Author BettyBoo Posted April 1, 2007 Author Posted April 1, 2007 To update you. We sat down and had a heart to heart. I suppose we were both stressed out with the whole thing and our reactions to the settlement were both of disappointment. However after talking we know that we love each other dearly and want to be together and that the frustrations of his divorce was getting to us both. So we have decided a plan - we are getting married. We are going to put the whole mess behind us and focus on our future. We can celebrate our future properly. Lakeside I do think we all have to compromise in relationships but it is more what we compromise that is important.
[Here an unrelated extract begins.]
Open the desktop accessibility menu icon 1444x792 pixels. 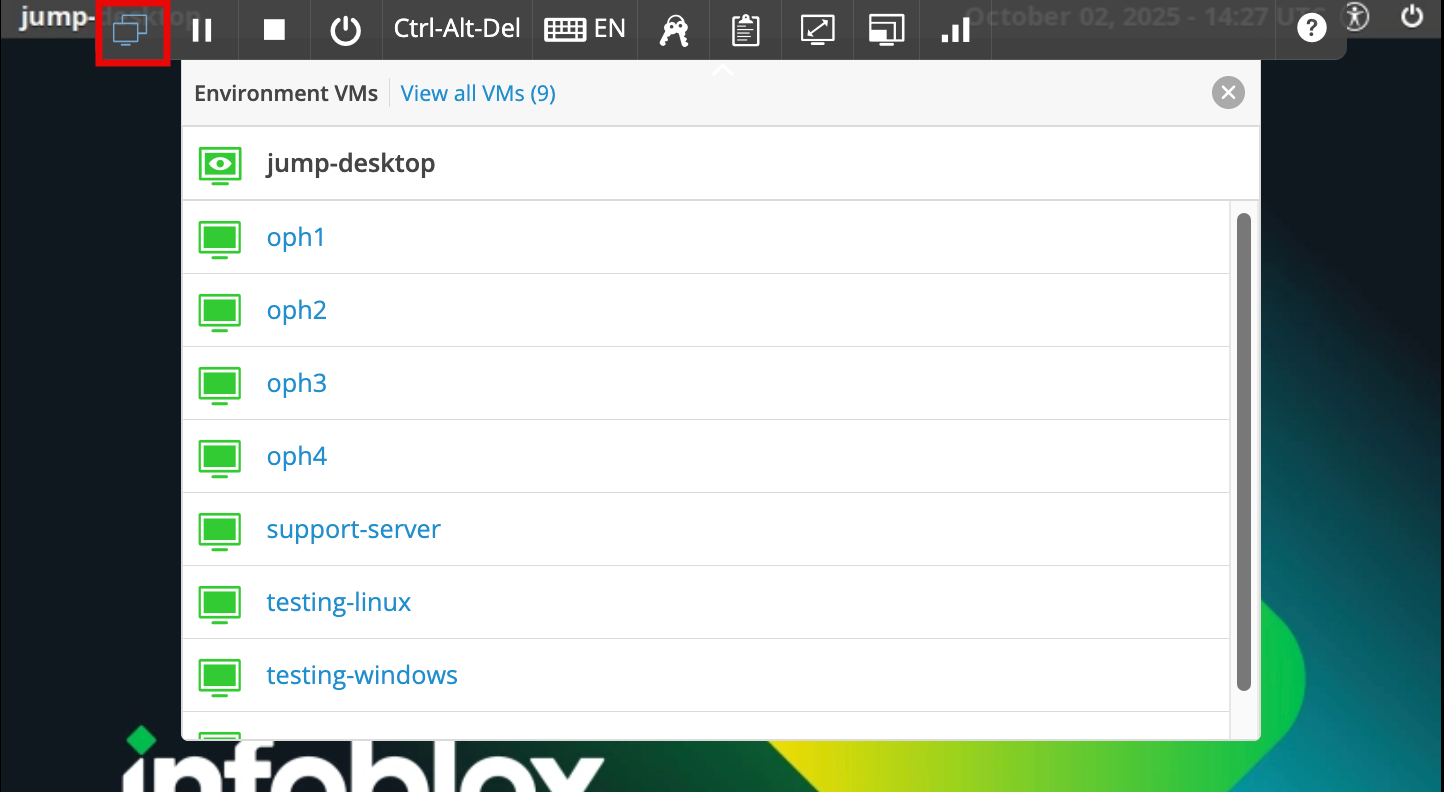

I will never compromise my own value system for a relationship and it was important to me to sort talk things through so that I culd move forward and not be resentful. Congratulations on rearing your children well. To protect my own assets I am going to get a pre nup as I know I never want to go through a divorce like his. It was awful
LakesideDream Posted April 1, 2007 Posted April 1, 2007 Betty, I am happy it's working out! As for the pre-nup... why not? I'm sure neither of you are kids, and have may individual assets. When I was much younger, I couldn't understand the concept of pre-nups. I thought if a couple were building a life together, it should be a total team effort, in all ways. As I have grown older, and hopefully matured a bit, I have become much more accepting. IF I was lucky enough to fall in love with a lady, and she with me... and if she had lots of assets I would understand completely her concern for keeping assets seperate. I'm sure she would want her children to inherit, as would I. Turns out that having the good fortune to actually love and care for someone is much more important to me than possible future distribution of assets!
Author BettyBoo Posted April 1, 2007 Author Posted April 1, 2007 . Turns out that having the good fortune to actually love and care for someone is much more important to me than possible future distribution of assets! Lakeside, I could not agree more . I know I have been very blessed and the only asset I want to protect is my home. When I divorced myself I asked for nothing. I felt that marriage was about love and there was no way I was going to turn it into scrum for cash! Now that I am older I think that a pre nup is probably the best way to avoid any future hassle. If someone has a problem with that then just imagine what they would be like in a divorce. I am fortunate to have met a very decent and good man whose only weakness was allowing his goodness to be exploited by a woman who treated him very badly. I wish you luck and I am sure you will meet someone very special someday soon.